The opinions he represented in Parliament during the reign of Louis Philippe were those of a moderate Liberal, and especially of one who placed the authority of Parliament far above the King. That much he set forth in the famous formula: "The King reigns and does not govern." Soon after his retirement from power, in 1840, he realized that both King and Parliament were, and were likely to remain for a long time, hostile to his ideas, and that his chances of regaining power were very slight indeed. He therefore again turned

to literature, to historical writing. In his 'History of the French Revolution he had conducted his narrative to the Eighteenth Brumaire of the eighth year of the French Republic (November 9th, 1799), -the date of the military revolution by which General Napoleon Bonaparte was made supreme in the State. He determined now to write the history of Napoleon himself from his accession to power to his death. The times were ripe for such an undertaking: the admiration for Napoleon was one of the strongest feelings of the generation to which Thiers belonged. When last prime minister, he had prevailed upon England to give up the remains of the great captain, and to allow them to be transported to France. Paris had known in the succeeding quarter of a century no such enthusiasm as was manifested on December 15th, 1840; when, in the midst of the most impressive military pomp, Napoleon's coffin was laid at rest in the crypt of the Hôtel des Invalides. Thiers devoted no less than twenty years of his life to the composition of his 'History of the Consulate and the Empire'; the first five volumes of which were published in 1845, and the twentieth and last in 1862.

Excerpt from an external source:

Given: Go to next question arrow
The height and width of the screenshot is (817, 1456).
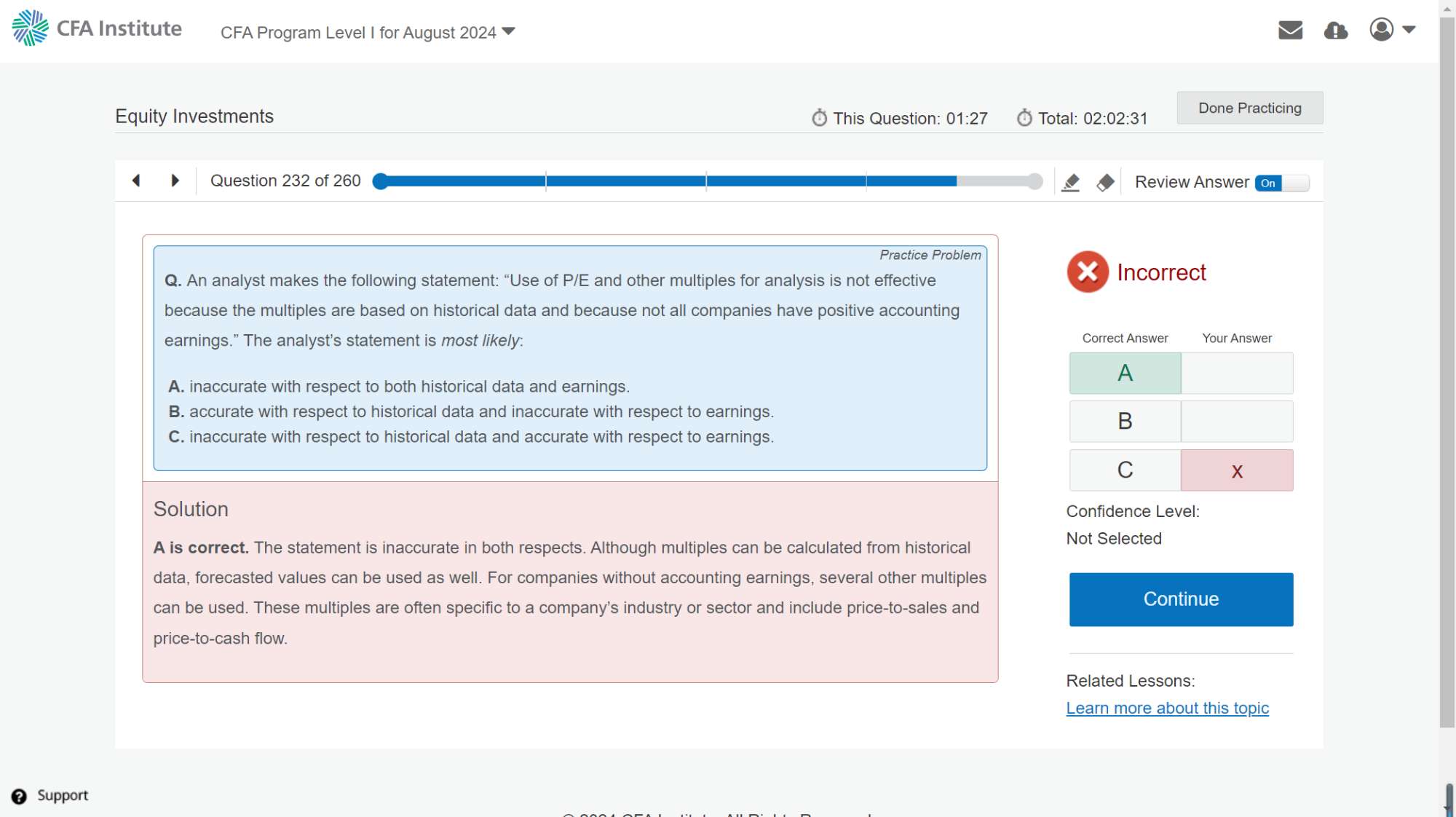Looking at the screenshot, I should click(175, 181).
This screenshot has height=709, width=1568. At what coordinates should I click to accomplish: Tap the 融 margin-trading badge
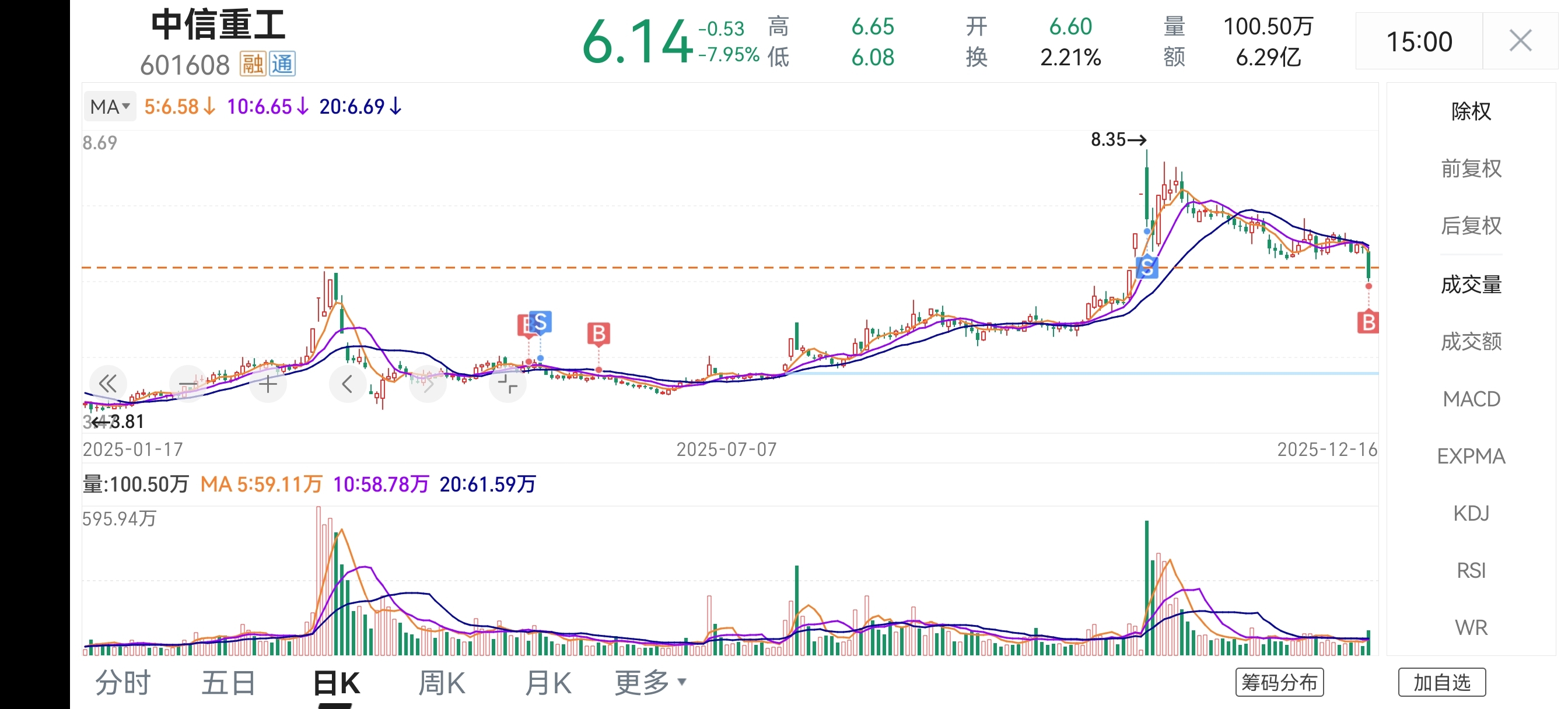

During that period France passed through strange vicissitudes. The throne of Louis Philippe was in February 1848 swept away by a revolution, which the King at the last moment vainly tried to stave off by calling Thiers to power. A republic was established, which soon intrusted its destiny to a nephew of Napoleon. Thiers, after supporting the candidacy of Louis Napoleon to the presidency of the republic, soon discovered his mistake, and became a determined opponent of the "Prince-President"; and so, when Louis Napoleon broke his oath of office and destroyed the republic, Thiers was not surprised at being informed that he was banished from France. He was, however, soon allowed to return and to peacefully complete his great historical undertaking. In the mean time he had written a short but important work on 'Property,' destined to check the growth of socialistic feeling.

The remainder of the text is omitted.